=== YOUR OBJECTIVE ===
List the lines from the one containing "Given: Open the" through the one containing "Looking at the", inclusive, as a numbered list without blank lines. Leave the pictures out of your answer.

[Start MATERIAL PROVIDED]

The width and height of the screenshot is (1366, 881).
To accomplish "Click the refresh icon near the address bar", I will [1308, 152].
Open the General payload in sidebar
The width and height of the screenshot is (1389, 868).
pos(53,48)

[End MATERIAL PROVIDED]
[Start MATERIAL PROVIDED]

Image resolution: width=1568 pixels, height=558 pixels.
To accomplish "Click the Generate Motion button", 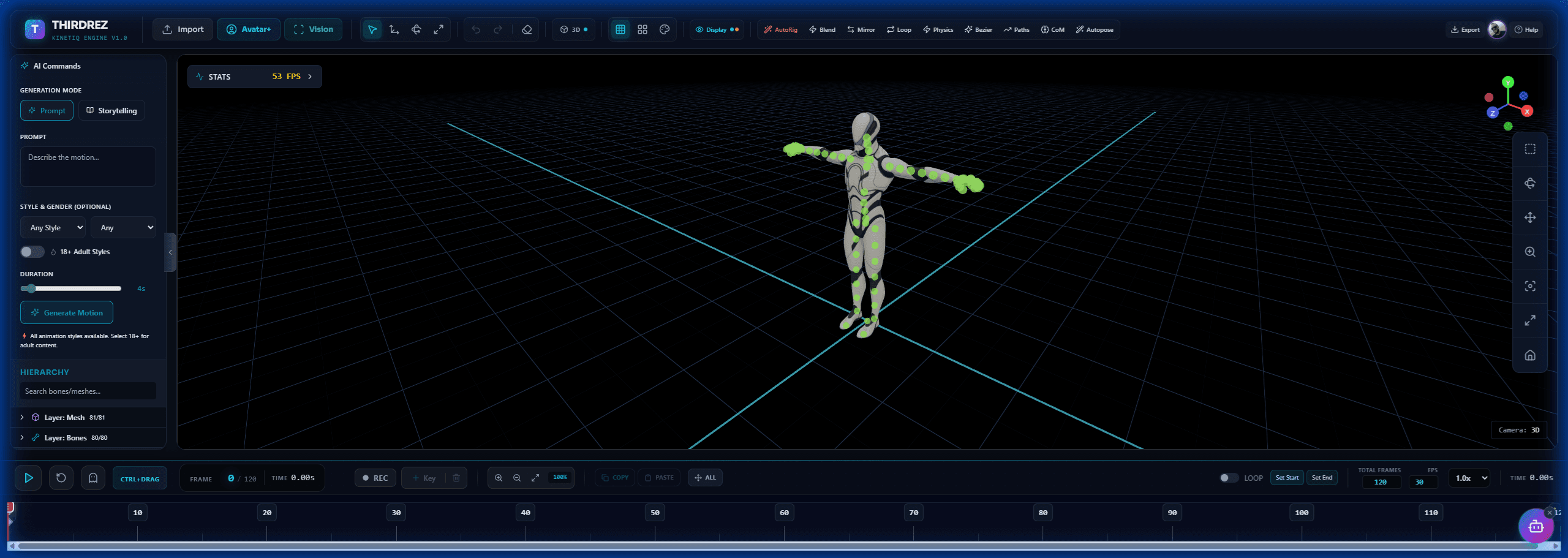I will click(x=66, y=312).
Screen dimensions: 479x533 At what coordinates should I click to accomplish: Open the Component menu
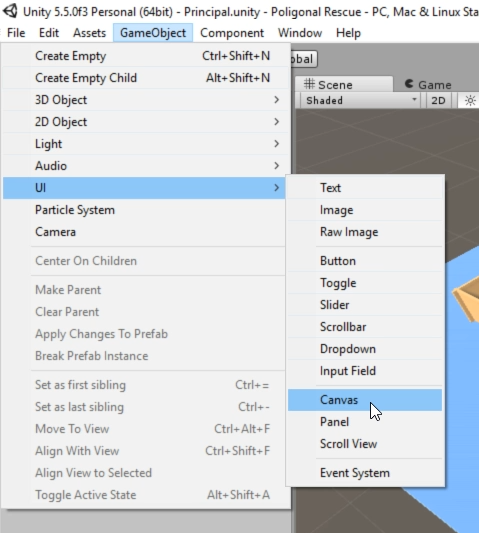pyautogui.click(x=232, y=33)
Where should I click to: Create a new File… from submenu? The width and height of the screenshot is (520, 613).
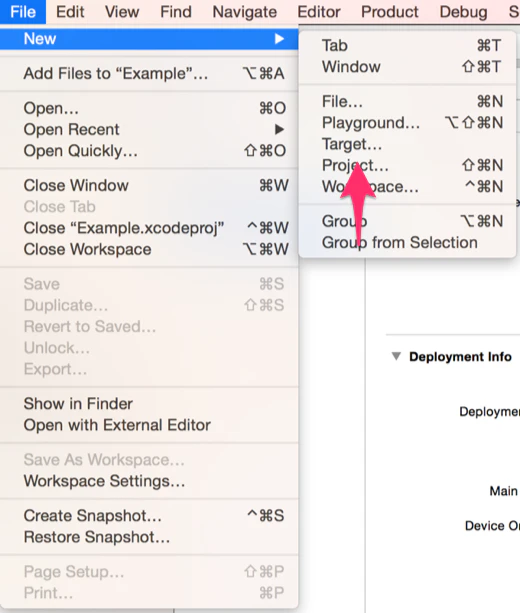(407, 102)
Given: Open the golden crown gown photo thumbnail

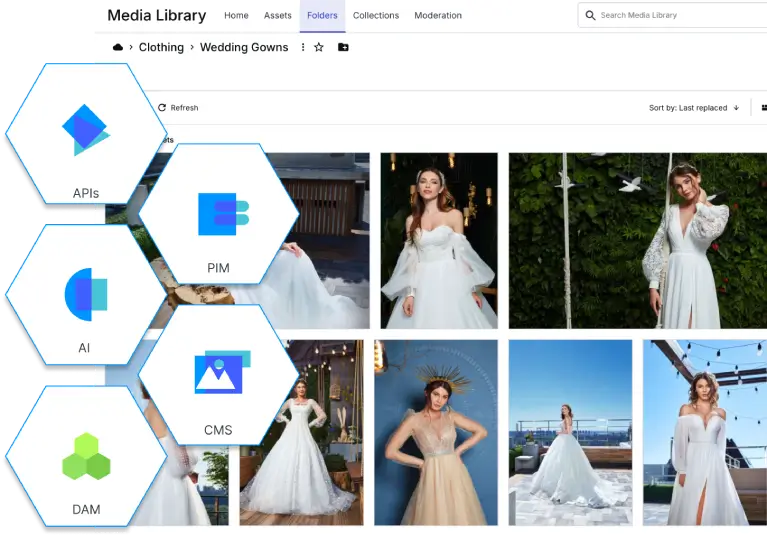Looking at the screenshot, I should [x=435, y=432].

[End MATERIAL PROVIDED]
[Start MATERIAL PROVIDED]

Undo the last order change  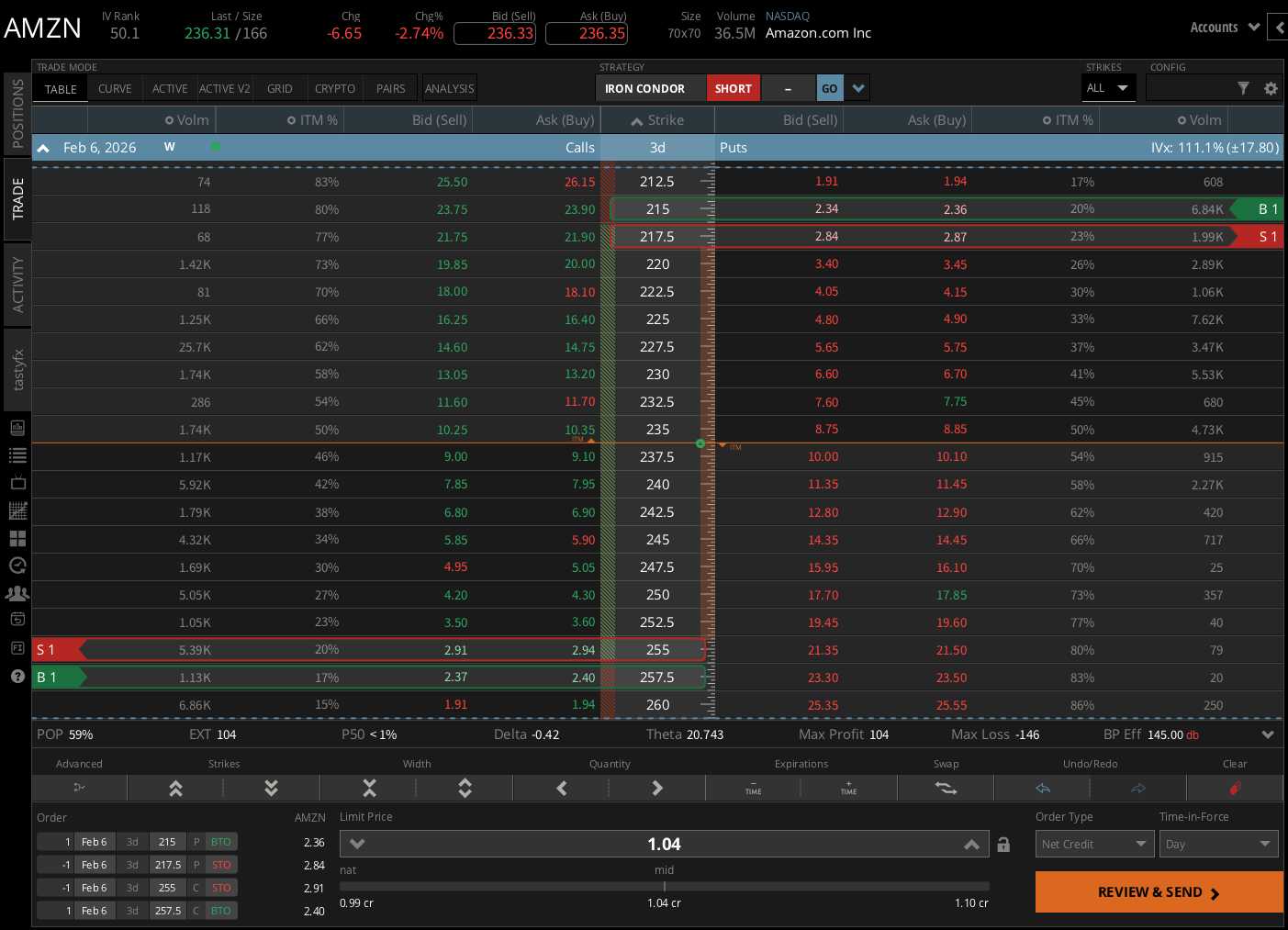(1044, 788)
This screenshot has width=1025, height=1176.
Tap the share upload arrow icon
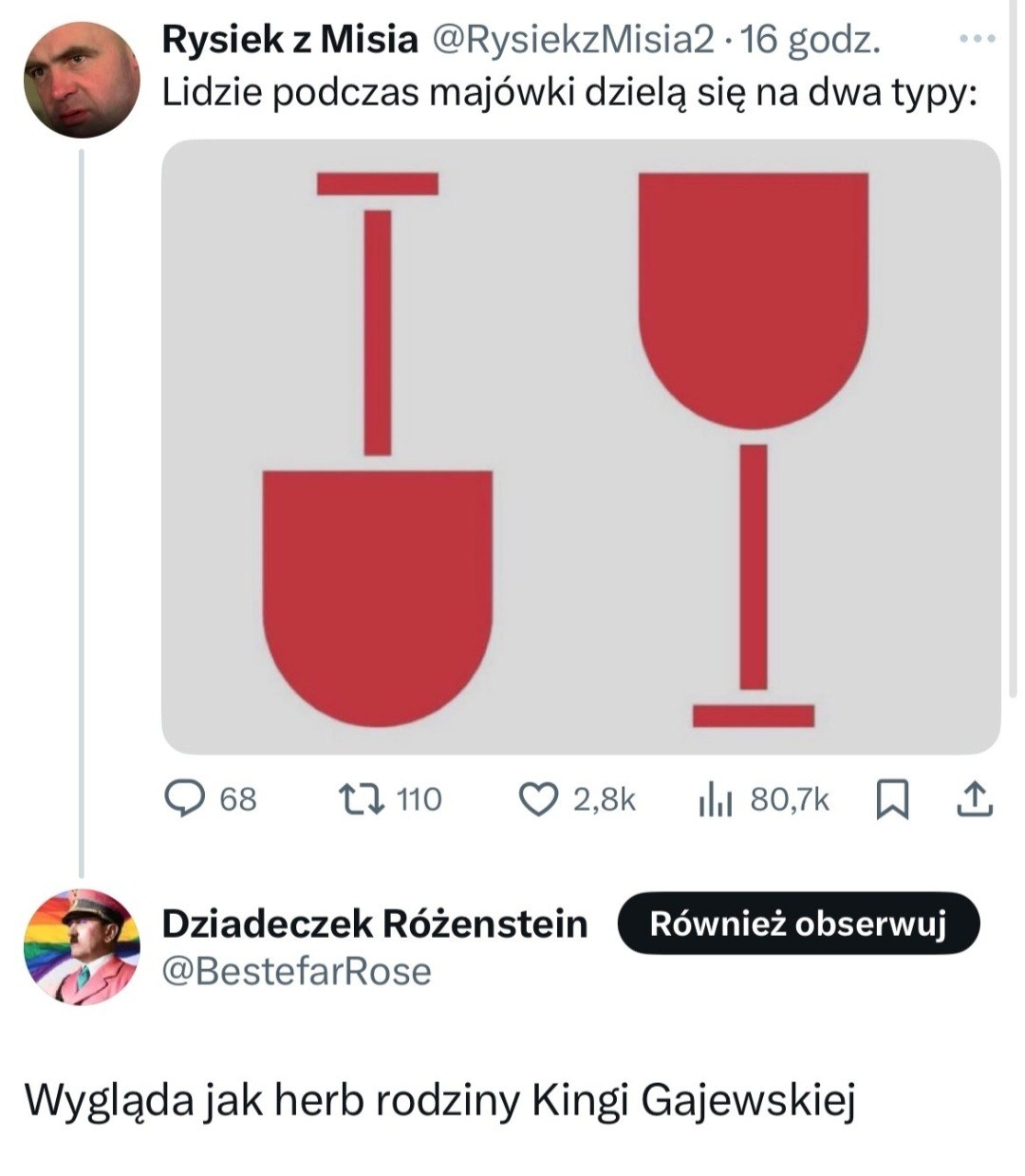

[End MATERIAL PROVIDED]

=== FULL SOLUTION ===
1. Given: Open the golden crown gown photo thumbnail
2. Looking at the screenshot, I should [x=435, y=432].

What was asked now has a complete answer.